The Guggenheim Bilbao museum in Spain is the largest titanium-clad building in the world, with 344,000 square feet of 16-thousandths-of-an-inch-thick pure titanium, designed by Frank Gehry. It’s quite a pile, and I understand they also have art or something inside. To learn more about working with titanium sheeting, I set out to build a modern architectural wonder of my own: the Guggenheim East-Central Illinois Birdhouse.
- Dept: Gray Matter
- Element: titanium
- Project: anodizing a titanium birdhouse
- Cost: $75
- Time: 2 hours
- Difficulty: dabbler | | | | | master (Editor’s note: 1/5)
Titanium justifies its high cost (I paid $33 a square foot at titanium.com) by its great strength, its weather resistance, and its lovely colorful oxide layers. A transparent coating of oxide just a few wavelengths of light thick creates color on the surface through wave interference created when light reflected off the coating meets light reflected off the metal surface underneath.
Iron spontaneously forms an oxide layer—what we call rust—but it’s not transparent. Aluminum forms a transparent layer, but it’s too thick to make colors. Titanium is too chemically stable to form a coating spontaneously, which is partly why it’s such a good metal for buildings, but you can force the coating artificially using 9-volt batteries, a paper towel, and a solution containing phosphoric acid (I prefer Diet Pepsi, but any cola will do).

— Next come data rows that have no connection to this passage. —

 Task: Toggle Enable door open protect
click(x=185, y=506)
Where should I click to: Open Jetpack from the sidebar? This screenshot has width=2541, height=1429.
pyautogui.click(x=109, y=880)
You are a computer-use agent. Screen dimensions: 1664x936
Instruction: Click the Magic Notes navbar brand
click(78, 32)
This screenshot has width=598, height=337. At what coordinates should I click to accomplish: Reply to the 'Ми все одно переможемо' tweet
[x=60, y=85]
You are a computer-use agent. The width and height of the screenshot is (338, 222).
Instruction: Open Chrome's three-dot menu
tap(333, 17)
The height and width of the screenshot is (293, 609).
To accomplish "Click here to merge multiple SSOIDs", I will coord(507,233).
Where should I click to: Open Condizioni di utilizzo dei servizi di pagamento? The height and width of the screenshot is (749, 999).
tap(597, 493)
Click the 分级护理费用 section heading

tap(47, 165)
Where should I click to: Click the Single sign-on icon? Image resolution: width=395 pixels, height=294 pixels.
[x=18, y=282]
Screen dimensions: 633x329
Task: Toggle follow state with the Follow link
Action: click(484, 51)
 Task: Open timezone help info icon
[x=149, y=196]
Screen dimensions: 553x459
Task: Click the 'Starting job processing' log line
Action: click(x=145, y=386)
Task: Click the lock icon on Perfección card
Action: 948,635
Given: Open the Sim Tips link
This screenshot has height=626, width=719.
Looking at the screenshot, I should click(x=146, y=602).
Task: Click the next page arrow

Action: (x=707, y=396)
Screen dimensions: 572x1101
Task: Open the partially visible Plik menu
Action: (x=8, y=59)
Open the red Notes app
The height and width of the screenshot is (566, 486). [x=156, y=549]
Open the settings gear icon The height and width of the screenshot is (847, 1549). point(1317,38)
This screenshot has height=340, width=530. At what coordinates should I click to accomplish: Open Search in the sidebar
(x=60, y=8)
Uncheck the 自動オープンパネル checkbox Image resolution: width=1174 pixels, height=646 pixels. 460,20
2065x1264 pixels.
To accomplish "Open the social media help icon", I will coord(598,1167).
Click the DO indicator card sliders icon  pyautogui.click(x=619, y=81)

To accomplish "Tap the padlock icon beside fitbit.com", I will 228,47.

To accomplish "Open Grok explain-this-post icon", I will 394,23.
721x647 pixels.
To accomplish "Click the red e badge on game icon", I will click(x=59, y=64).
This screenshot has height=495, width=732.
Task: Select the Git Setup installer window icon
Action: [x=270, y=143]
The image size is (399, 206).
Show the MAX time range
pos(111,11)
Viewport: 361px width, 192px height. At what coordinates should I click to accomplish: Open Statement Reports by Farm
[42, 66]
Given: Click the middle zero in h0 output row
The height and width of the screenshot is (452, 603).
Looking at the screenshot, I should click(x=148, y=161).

The idea is to run current through the soda and into the metal surface. Attach the batteries, then dip the titanium in a tub of cola to cover the whole surface, or use a pad or brush soaked in the soda of your choice and clipped to a battery to “paint” or form patterns. You can even use tinfoil to distribute current through a paper towel placed over a stencil.
As current flows to the metal, an insulating layer of oxide builds up, stopping when it is just thick enough to block the applied voltage. The thickness of the resulting layer is extremely consistent, within a small fraction of a wavelength of light. Higher voltage forces it to grow a thicker coating and thus creates a different color. One 9-volt battery gives a pale yellow, two gives light blue, three gets you to a deep blue. As you add more batteries, the colors cycle: A coating 3.5 wavelengths thick gives the same color as one 2.5 wavelengths thick, and so on. (Just be careful, because enough batteries combined can eventually produce voltages capable of delivering a painful or even deadly shock if you touched the wet towel.)
These colors are absolutely permanent. They are impervious to sunlight, acid rain, bird droppings, you name it. I wonder if the guards around the Guggenheim have instructions to keep a lookout for suspicious people carrying batteries and refreshing drinks. The possibilities for electro-graffiti on a titanium building that size are mind-expanding.
This story has been updated. It was originally featured in the August 2005 issue of Popular Science magazine.